■ **Your instructions**
Emit an exact copy of the lines running from the start of the records to the line containing "Τακάκια Πίσω (30, 640)", both included.

[Records from a data collection]
•••••

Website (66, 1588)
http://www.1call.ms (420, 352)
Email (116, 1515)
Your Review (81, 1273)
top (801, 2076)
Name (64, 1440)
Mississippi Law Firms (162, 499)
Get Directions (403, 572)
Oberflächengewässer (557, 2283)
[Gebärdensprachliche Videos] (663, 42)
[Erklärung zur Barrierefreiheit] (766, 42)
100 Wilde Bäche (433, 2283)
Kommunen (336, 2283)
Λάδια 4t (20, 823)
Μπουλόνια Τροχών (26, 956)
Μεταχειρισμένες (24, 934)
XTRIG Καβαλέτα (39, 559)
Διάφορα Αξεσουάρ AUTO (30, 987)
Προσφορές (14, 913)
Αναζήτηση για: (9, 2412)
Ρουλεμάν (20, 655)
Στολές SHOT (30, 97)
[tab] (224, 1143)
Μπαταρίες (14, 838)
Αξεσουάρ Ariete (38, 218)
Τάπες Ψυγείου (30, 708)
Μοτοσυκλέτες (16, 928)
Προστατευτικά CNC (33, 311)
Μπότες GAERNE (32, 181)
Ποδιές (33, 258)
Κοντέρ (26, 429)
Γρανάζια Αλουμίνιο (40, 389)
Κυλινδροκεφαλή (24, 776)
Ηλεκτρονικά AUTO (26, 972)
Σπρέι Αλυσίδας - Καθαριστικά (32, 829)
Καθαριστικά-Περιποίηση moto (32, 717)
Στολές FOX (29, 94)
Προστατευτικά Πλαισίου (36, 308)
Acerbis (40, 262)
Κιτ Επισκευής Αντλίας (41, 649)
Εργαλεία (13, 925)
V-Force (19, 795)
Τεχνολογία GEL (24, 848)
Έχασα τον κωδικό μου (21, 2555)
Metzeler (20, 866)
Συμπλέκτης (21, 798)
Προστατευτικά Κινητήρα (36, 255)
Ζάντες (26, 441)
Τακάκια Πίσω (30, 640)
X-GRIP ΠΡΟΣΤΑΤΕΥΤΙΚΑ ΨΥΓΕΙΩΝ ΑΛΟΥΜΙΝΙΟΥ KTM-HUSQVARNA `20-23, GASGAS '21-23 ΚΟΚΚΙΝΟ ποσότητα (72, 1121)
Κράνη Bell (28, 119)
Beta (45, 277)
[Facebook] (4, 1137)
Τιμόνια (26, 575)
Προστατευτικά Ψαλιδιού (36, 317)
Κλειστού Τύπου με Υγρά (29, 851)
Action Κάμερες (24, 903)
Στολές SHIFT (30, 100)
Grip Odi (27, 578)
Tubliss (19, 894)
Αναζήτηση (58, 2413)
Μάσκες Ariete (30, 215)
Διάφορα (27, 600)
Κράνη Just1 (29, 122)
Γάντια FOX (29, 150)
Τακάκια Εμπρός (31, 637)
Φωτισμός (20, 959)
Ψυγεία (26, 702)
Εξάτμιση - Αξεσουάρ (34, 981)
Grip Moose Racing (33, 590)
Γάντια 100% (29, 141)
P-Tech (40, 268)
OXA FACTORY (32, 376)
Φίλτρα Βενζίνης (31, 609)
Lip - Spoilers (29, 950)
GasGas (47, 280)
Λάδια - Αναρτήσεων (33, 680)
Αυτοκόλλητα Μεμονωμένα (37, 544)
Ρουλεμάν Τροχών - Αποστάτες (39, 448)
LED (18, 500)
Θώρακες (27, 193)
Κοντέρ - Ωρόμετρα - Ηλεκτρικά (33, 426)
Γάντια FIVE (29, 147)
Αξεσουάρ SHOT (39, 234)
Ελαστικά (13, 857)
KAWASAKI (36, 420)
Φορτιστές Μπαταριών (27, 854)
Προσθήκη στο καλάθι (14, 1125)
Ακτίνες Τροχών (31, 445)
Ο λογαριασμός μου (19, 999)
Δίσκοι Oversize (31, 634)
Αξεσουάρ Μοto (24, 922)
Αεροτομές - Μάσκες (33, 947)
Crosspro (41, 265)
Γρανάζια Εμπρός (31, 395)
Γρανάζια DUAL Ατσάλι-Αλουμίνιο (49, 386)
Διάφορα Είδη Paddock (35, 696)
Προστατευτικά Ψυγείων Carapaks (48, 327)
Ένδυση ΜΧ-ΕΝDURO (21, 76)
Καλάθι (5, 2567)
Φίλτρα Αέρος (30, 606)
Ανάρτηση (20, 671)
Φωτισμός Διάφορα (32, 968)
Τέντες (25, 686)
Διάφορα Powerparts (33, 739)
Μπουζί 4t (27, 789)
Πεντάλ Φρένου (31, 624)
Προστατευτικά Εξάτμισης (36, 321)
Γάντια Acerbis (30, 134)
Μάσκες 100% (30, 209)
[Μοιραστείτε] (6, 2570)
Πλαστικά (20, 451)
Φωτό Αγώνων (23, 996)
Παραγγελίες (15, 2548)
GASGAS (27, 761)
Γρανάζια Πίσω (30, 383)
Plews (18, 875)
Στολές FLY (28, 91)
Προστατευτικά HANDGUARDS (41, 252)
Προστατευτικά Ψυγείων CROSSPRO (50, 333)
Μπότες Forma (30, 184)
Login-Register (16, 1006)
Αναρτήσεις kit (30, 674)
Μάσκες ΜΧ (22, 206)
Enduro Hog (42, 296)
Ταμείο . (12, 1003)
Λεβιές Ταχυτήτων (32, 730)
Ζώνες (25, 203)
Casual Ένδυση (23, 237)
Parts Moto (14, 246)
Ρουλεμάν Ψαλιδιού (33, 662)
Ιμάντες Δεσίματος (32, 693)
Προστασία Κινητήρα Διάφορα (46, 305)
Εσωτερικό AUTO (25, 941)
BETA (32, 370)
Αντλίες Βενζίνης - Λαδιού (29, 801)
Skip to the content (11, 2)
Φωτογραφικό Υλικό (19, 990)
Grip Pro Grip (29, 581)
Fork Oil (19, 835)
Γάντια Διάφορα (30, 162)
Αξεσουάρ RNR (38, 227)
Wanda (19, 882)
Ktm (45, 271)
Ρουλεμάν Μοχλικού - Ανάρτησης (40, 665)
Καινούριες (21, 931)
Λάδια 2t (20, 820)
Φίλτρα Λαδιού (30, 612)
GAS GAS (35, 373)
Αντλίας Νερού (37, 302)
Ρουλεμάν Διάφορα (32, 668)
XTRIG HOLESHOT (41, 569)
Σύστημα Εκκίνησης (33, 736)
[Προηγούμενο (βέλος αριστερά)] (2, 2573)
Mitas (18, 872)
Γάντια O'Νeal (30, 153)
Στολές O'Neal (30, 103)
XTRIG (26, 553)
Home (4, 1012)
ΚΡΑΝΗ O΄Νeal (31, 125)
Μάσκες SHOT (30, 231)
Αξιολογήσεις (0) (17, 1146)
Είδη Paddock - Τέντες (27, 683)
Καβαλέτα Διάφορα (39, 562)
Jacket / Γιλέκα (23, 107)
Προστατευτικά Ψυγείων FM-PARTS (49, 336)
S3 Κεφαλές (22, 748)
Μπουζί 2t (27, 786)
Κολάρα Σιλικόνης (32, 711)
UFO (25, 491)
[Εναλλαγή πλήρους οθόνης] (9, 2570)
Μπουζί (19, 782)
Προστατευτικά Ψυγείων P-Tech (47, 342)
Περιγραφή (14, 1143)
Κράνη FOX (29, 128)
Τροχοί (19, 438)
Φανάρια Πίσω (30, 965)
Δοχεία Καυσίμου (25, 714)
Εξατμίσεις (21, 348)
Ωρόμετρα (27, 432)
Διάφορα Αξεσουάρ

•••••

■ **Worked solution**
Website (66, 1588)
http://www.1call.ms (420, 352)
Email (116, 1515)
Your Review (81, 1273)
top (801, 2076)
Name (64, 1440)
Mississippi Law Firms (162, 499)
Get Directions (403, 572)
Oberflächengewässer (557, 2283)
[Gebärdensprachliche Videos] (663, 42)
[Erklärung zur Barrierefreiheit] (766, 42)
100 Wilde Bäche (433, 2283)
Kommunen (336, 2283)
Λάδια 4t (20, 823)
Μπουλόνια Τροχών (26, 956)
Μεταχειρισμένες (24, 934)
XTRIG Καβαλέτα (39, 559)
Διάφορα Αξεσουάρ AUTO (30, 987)
Προσφορές (14, 913)
Αναζήτηση για: (9, 2412)
Ρουλεμάν (20, 655)
Στολές SHOT (30, 97)
[tab] (224, 1143)
Μπαταρίες (14, 838)
Αξεσουάρ Ariete (38, 218)
Τάπες Ψυγείου (30, 708)
Μοτοσυκλέτες (16, 928)
Προστατευτικά CNC (33, 311)
Μπότες GAERNE (32, 181)
Ποδιές (33, 258)
Κοντέρ (26, 429)
Γρανάζια Αλουμίνιο (40, 389)
Κυλινδροκεφαλή (24, 776)
Ηλεκτρονικά AUTO (26, 972)
Σπρέι Αλυσίδας - Καθαριστικά (32, 829)
Καθαριστικά-Περιποίηση moto (32, 717)
Στολές FOX (29, 94)
Προστατευτικά Πλαισίου (36, 308)
Acerbis (40, 262)
Κιτ Επισκευής Αντλίας (41, 649)
Εργαλεία (13, 925)
V-Force (19, 795)
Τεχνολογία GEL (24, 848)
Έχασα τον κωδικό μου (21, 2555)
Metzeler (20, 866)
Συμπλέκτης (21, 798)
Προστατευτικά Κινητήρα (36, 255)
Ζάντες (26, 441)
Τακάκια Πίσω (30, 640)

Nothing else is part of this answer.